Stock markets could see drastic falls before the end of the year because the market valuations have hit disproportionate levels, according to Paul Gambles, the managing director at Thailand based advisory firm MBMG Group.
He told that the massive market intervention in the wake of the 2008 financial crisis has led to a sharp increase in stock prices, taking them to “epic bubble levels.” Central banks around the world then pumped trillions of dollars into the global economy to boost lending and encourage growth.
“We had a policy response to the global financial crisis and at that point stocks were cheap and they had an enormous tailwind behind them in terms of fiscal support,” said Gambles.

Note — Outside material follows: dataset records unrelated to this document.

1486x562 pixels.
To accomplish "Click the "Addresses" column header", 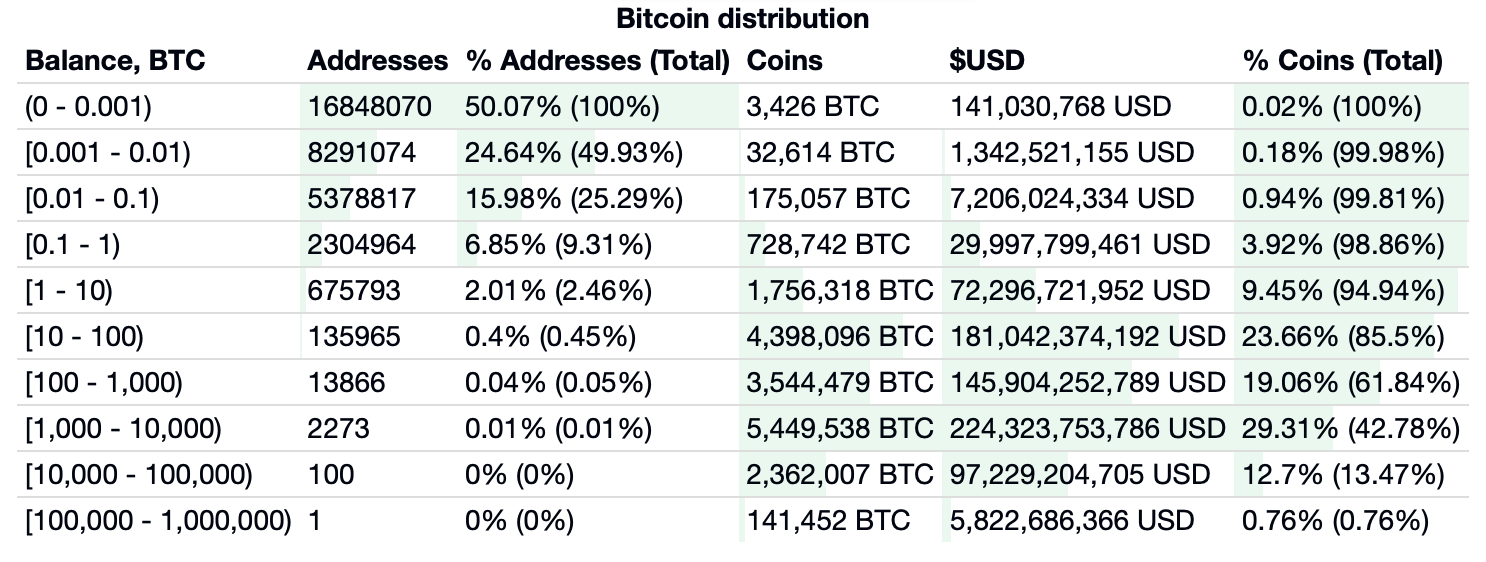I will (377, 61).
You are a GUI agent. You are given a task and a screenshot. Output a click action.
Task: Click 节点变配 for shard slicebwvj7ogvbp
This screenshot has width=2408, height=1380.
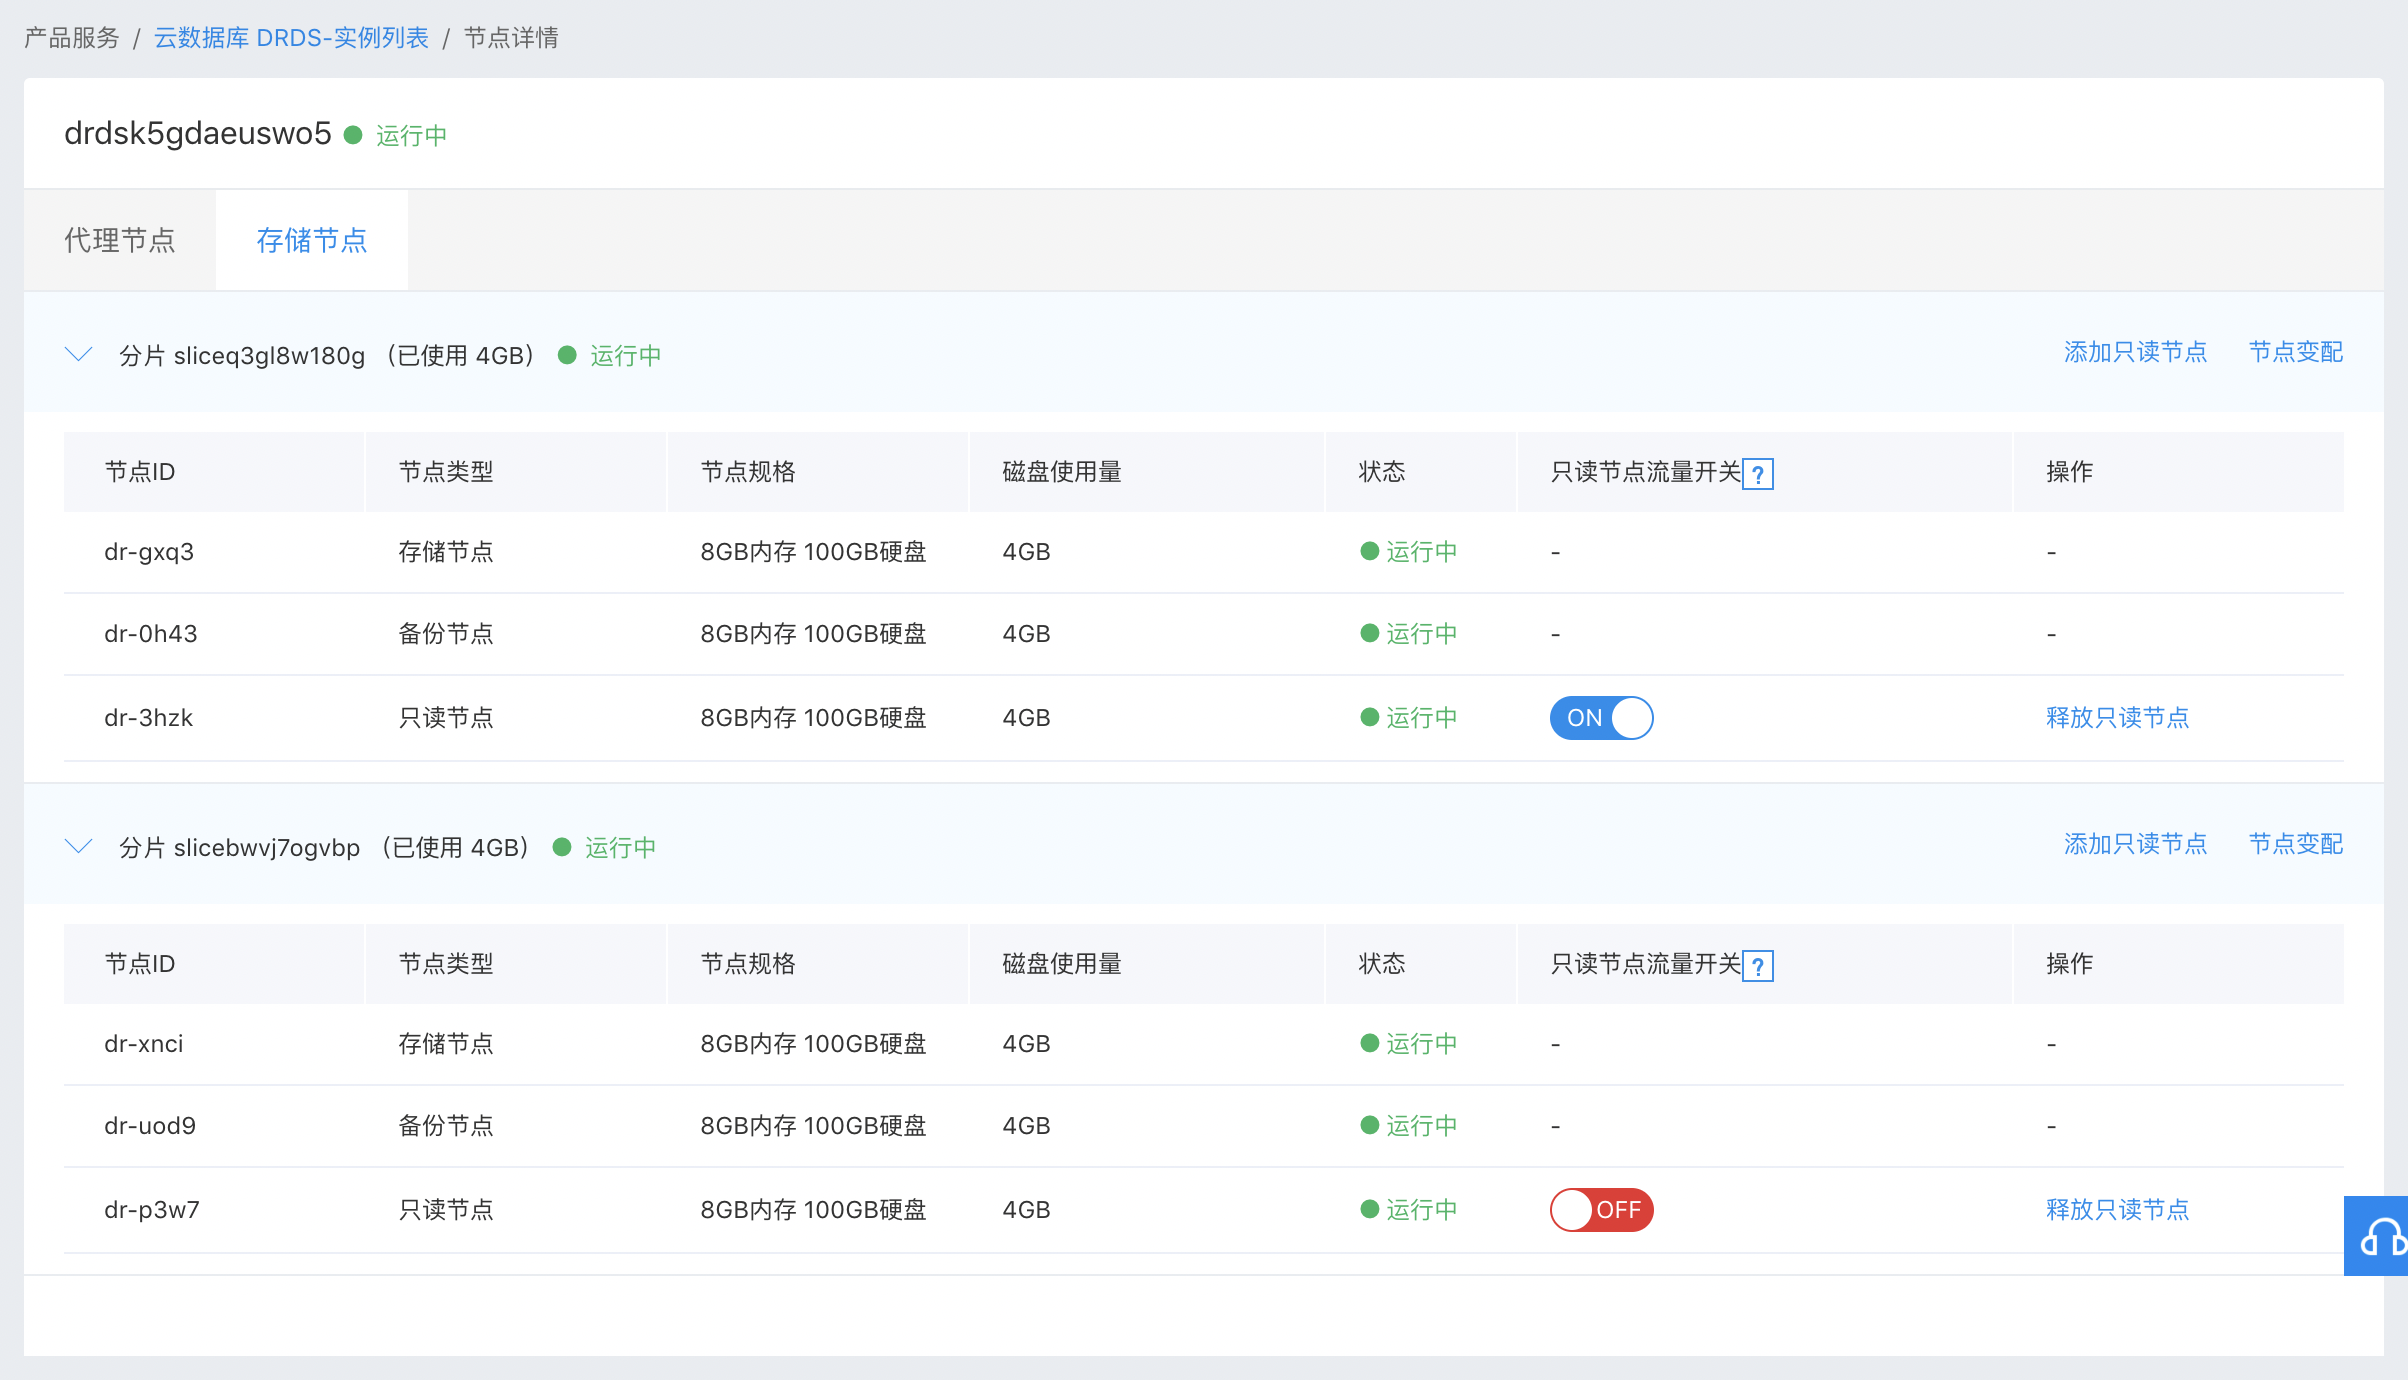[x=2295, y=844]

“This is quite a dangerous situation and it is creating a bubble, and that bubble has just got bigger and bigger and bigger. There isn’t any doubt now that, in valuation terms, we’re in epic bubble proportions, probably the biggest bubble of all time.”
According to Gambles, markets could be experiencing a moment similar to 2007, just before the historic market crash. “We now think that there are conditions out there that are prime for that bubble to actually be pricked,” he said.
These conditions include unsynchronized global growth, tighter monetary policy and “chaos” surrounding US politics with the administration’s tougher stance on global trade, the strategist explained. However, Gambles noted that there was a range of outcomes for markets that were “probably wider than there’s ever been at any time in history. We could have a good stock market year, we could have a 20, 30, 40 percent plus correction,” Gambles said.
Continued support from central banks has boosted investor confidence in stock markets over recent years. The benchmark S&P 500 index has risen by around 287 percent from March 2008 until now. In Europe, Stoxx 600 has risen 134 percent in the same period.
The founder of DoubleLine Capital, Jeffrey Gundlach, who is known as a ‘bond king,’ told CNBC that stocks will end the year in negative territory. He cited rising bond yields and a plunge in cryptocurrencies as evidence that equities will move lower.